(WORK ITEM)
The expected output is every entry, repeated exactly.

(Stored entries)
☆ ☆ ☆ ☆ ☆ ☆ ☆
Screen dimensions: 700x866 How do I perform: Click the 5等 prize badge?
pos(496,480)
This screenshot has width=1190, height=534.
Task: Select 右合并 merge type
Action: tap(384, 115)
☆ ☆ ☆ ☆ ☆ ☆ ☆
(OUTPUT OF THE TASK)
Screen dimensions: 700x866 How do I perform: Click the 5等 prize badge?
pos(496,480)
This screenshot has width=1190, height=534.
Task: Select 右合并 merge type
Action: tap(384, 115)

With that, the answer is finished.